- TEXT -
-- Start --
This paper designs feature templates based on atomic templates, where the specified features are atomic features. The template is designed as follows. The first number in parentheses indicates its position relative to the current character, and the second number indicates the selected feature column, including features such as words and parts of speech. Based on the features specified in the feature template, a set of feature functions is defined (where y represents the label of the current character, yi-1 represents the next label, i represents the current position, and w represents the current character). Each feature function is assigned a weight. When a feature function is activated, its weight is added to a cumulative value, which is the score for that feature. The higher the score, the higher the score for the corresponding label, resulting in a more accurate prediction.

3.2. TextCNN

In convolutional neural networks (CNNs), local feature detection can be achieved by using multiple filters that vary in terms of the vertical dimensions while maintaining a consistent horizontal dimension [26]. This architectural choice allows each filter to focus on capturing word dependencies within different contextual ranges. Each filter contains a unique convolution kernel, enabling CNNs to independently optimize the parameters of each filter through gradient-based learning mechanisms [27]. Using multiple filter configurations simultaneously helps extract complementary feature representations. This multi-filter paradigm enhances the network’s capacity to recognize subtle patterns at different granularities, ultimately strengthening both its representational richness and its adaptive generalization capabilities.

$$C_i^j=soft\max (W^{(fc)}.z+b^{(fc)})$$

(1)
-- End --
- WORK TO BE COMPLETED -
Copy the text from "3.2. TextCNN" up to and including "adaptive generalization capabilities.", substituting "ConvNets" for each occurrence of "CNNs". The lines that follow come from a different source than the text.

- DATASET EXTRACT -
-- Start --
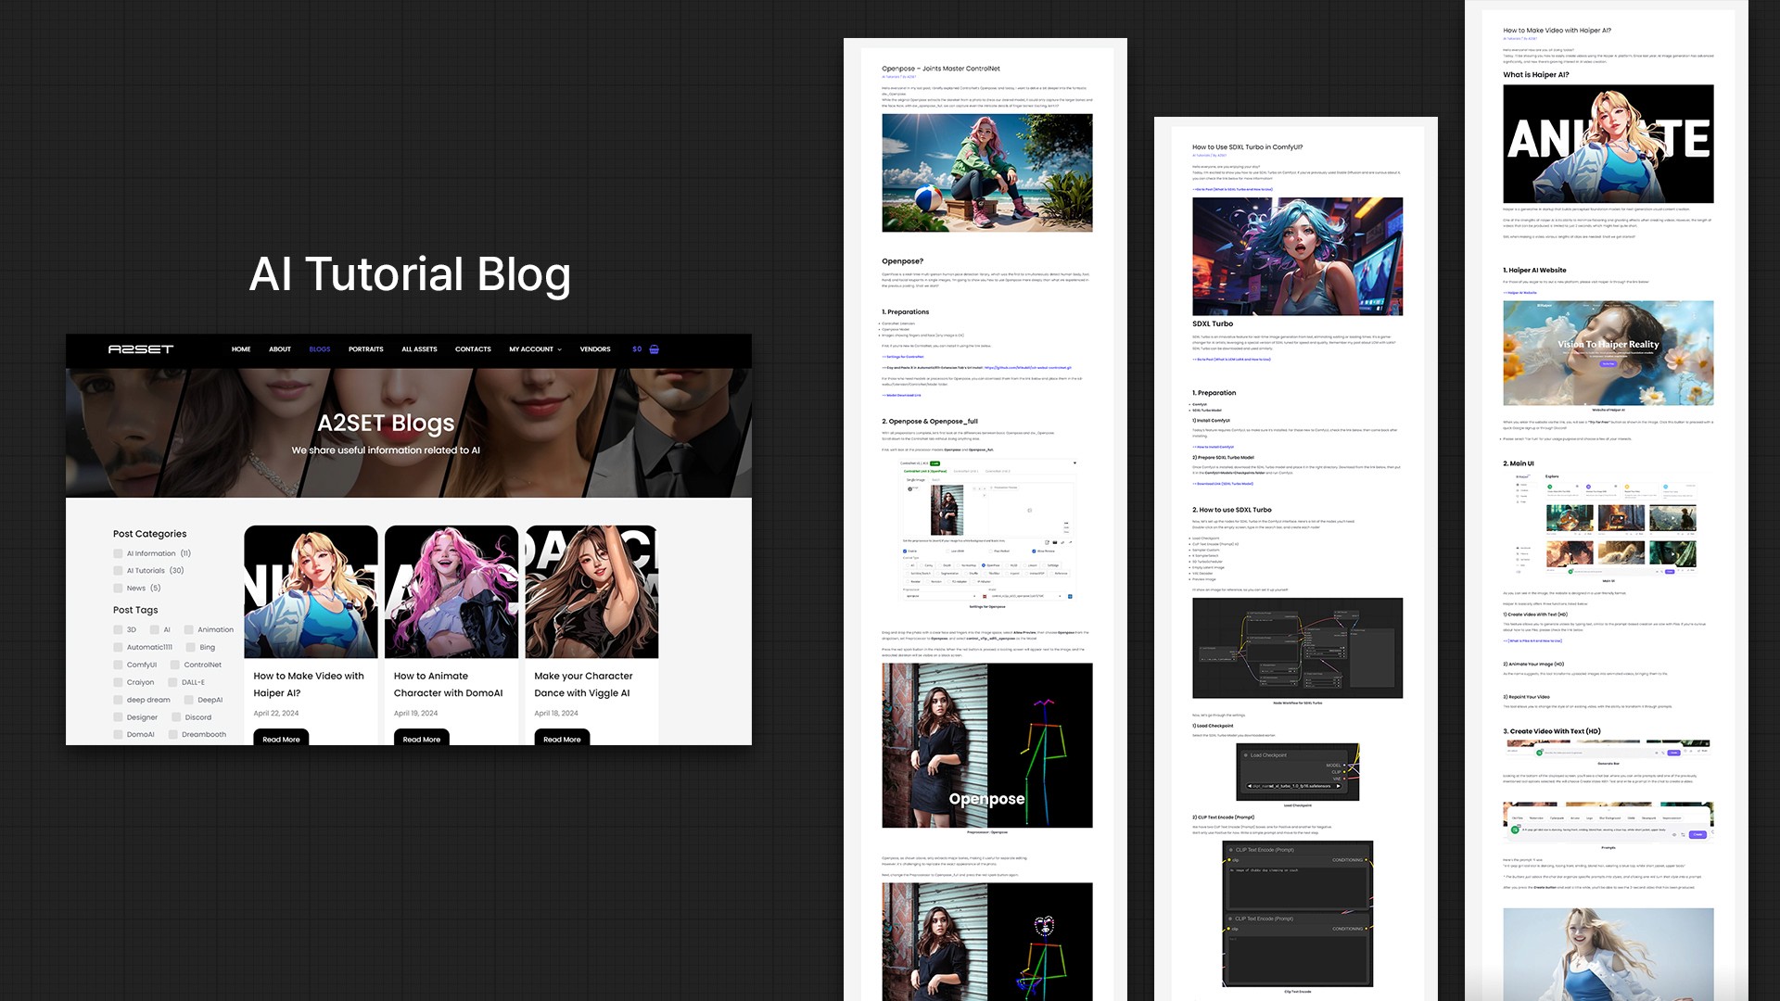Click Read More under Haiper AI post
Screen dimensions: 1780x1001
(x=281, y=739)
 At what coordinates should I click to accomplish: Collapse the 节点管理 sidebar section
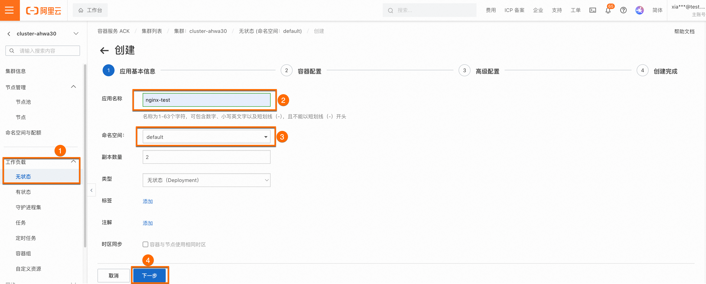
-- End --
- RESULT -
3.2. TextCNN

In convolutional neural networks (ConvNets), local feature detection can be achieved by using multiple filters that vary in terms of the vertical dimensions while maintaining a consistent horizontal dimension [26]. This architectural choice allows each filter to focus on capturing word dependencies within different contextual ranges. Each filter contains a unique convolution kernel, enabling ConvNets to independently optimize the parameters of each filter through gradient-based learning mechanisms [27]. Using multiple filter configurations simultaneously helps extract complementary feature representations. This multi-filter paradigm enhances the network’s capacity to recognize subtle patterns at different granularities, ultimately strengthening both its representational richness and its adaptive generalization capabilities.